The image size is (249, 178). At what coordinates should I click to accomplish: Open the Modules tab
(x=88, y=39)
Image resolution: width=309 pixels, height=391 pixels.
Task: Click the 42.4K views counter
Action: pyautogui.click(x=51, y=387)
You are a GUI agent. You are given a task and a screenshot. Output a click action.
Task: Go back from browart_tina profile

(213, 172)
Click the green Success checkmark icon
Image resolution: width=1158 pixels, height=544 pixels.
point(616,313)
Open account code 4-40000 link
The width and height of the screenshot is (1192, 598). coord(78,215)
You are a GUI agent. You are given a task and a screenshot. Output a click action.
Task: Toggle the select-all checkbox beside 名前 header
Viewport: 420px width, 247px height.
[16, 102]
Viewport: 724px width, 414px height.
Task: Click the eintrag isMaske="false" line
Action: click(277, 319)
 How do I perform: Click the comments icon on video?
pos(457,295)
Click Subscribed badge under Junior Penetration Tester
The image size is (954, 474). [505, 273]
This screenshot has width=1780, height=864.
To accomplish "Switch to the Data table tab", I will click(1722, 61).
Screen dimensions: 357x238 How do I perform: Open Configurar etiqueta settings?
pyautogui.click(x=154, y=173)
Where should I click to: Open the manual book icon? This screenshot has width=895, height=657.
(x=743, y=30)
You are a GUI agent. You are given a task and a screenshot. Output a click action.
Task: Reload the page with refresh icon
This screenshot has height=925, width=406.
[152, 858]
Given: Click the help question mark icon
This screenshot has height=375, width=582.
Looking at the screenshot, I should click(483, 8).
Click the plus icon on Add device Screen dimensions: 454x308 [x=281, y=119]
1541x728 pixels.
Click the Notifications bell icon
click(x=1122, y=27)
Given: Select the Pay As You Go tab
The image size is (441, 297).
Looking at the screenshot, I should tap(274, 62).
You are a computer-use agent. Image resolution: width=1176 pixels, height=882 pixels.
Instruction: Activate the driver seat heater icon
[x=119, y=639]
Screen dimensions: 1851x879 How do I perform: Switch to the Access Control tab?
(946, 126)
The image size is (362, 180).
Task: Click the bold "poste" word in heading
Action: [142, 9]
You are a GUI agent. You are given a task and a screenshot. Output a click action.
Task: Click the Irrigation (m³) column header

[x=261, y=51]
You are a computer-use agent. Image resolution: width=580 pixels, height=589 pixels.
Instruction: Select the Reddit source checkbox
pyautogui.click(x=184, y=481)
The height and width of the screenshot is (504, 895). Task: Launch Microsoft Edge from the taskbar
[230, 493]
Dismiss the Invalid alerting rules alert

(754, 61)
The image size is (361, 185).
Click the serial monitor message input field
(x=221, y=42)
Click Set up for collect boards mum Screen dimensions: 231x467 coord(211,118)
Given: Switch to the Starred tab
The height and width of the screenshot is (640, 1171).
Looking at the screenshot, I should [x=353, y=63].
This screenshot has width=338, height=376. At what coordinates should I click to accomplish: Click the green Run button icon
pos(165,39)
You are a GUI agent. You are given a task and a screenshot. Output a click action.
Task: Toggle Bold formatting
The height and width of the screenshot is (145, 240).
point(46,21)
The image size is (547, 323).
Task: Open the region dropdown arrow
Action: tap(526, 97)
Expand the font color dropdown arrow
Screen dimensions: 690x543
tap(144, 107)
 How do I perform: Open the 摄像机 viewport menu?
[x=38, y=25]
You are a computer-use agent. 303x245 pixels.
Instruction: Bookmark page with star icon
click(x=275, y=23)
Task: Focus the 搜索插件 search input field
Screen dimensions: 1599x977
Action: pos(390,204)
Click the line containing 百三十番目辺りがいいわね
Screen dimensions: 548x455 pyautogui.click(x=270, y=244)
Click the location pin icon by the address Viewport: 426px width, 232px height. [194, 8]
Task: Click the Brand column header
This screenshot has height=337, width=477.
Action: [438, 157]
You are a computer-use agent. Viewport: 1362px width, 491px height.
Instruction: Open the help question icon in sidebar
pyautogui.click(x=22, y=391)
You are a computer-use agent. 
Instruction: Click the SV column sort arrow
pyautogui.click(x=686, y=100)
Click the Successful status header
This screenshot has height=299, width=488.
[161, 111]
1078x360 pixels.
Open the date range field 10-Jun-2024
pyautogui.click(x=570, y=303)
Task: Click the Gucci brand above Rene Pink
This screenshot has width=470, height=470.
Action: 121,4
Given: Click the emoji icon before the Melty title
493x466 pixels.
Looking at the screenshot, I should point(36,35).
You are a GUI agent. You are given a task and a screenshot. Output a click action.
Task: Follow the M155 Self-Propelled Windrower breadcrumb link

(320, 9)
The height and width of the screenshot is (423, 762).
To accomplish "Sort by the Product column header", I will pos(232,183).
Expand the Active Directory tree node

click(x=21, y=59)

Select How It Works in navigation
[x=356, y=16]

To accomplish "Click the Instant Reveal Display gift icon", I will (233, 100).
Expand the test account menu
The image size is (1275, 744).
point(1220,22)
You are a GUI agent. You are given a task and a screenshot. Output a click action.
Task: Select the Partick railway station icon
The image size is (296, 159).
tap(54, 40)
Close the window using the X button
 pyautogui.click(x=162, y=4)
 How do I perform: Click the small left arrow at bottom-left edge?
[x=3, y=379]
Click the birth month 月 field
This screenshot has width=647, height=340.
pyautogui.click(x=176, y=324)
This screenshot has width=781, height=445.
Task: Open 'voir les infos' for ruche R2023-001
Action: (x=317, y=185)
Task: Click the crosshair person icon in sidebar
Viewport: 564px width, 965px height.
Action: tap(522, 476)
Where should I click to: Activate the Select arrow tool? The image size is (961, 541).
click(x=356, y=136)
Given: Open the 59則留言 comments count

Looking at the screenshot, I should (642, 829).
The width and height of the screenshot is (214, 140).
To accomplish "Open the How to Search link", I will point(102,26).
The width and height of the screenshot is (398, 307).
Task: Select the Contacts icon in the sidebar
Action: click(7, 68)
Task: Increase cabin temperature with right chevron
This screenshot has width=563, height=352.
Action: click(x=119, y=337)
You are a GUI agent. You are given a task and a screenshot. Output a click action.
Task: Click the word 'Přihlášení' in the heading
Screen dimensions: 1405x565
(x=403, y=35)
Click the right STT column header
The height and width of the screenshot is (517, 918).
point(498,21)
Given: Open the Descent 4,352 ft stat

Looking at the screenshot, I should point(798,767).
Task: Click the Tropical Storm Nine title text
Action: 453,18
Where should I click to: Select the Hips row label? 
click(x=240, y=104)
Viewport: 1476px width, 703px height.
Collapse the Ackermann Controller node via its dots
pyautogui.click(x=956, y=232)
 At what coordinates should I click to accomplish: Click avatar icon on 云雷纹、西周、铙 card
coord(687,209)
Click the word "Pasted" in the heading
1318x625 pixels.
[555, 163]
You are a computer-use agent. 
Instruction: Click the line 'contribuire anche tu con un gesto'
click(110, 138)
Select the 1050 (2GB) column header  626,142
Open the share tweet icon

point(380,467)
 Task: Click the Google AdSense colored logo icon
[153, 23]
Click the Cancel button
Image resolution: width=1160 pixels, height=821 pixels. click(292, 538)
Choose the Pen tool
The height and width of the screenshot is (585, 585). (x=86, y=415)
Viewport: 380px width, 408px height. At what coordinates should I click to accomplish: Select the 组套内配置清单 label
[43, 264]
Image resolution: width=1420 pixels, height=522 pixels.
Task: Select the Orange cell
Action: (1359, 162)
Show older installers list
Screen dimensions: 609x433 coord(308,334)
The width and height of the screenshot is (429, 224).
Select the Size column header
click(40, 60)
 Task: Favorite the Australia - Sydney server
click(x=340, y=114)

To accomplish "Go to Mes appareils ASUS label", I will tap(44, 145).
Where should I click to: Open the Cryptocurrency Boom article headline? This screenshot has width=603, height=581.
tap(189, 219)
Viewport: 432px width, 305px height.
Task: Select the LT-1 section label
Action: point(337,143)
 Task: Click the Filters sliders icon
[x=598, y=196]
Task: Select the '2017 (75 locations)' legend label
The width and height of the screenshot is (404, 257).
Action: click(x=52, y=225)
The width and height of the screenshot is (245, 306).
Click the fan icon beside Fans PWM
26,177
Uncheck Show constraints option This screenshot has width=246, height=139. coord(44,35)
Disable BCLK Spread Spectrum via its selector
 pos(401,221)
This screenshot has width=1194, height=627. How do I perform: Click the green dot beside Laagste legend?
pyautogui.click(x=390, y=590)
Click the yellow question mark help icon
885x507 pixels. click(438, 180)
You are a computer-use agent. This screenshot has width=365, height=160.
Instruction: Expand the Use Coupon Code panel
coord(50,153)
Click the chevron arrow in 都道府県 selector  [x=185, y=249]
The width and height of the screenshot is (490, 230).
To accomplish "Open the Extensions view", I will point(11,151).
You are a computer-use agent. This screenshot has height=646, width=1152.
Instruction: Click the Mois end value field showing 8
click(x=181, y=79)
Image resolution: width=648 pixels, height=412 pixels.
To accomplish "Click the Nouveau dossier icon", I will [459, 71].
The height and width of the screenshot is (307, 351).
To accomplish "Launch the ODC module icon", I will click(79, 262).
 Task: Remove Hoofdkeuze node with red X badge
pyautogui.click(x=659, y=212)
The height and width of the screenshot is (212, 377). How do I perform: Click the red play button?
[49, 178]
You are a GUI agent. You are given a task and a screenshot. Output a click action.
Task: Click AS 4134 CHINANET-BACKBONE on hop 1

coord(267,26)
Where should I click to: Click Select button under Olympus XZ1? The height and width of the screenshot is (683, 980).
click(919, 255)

⁂

# [WHAT YOU NEED TO DO]
Give back exactly the lines of the listing above that run from the line with "Select the Size column header" to the line with "Uncheck Show constraints", inclusive.

# [TASK SOLUTION]
Select the Size column header
click(40, 60)
 Task: Favorite the Australia - Sydney server
click(x=340, y=114)

To accomplish "Go to Mes appareils ASUS label", I will tap(44, 145).
Where should I click to: Open the Cryptocurrency Boom article headline? This screenshot has width=603, height=581.
tap(189, 219)
Viewport: 432px width, 305px height.
Task: Select the LT-1 section label
Action: point(337,143)
 Task: Click the Filters sliders icon
[x=598, y=196]
Task: Select the '2017 (75 locations)' legend label
The width and height of the screenshot is (404, 257).
Action: click(x=52, y=225)
The width and height of the screenshot is (245, 306).
Click the fan icon beside Fans PWM
26,177
Uncheck Show constraints option This screenshot has width=246, height=139. coord(44,35)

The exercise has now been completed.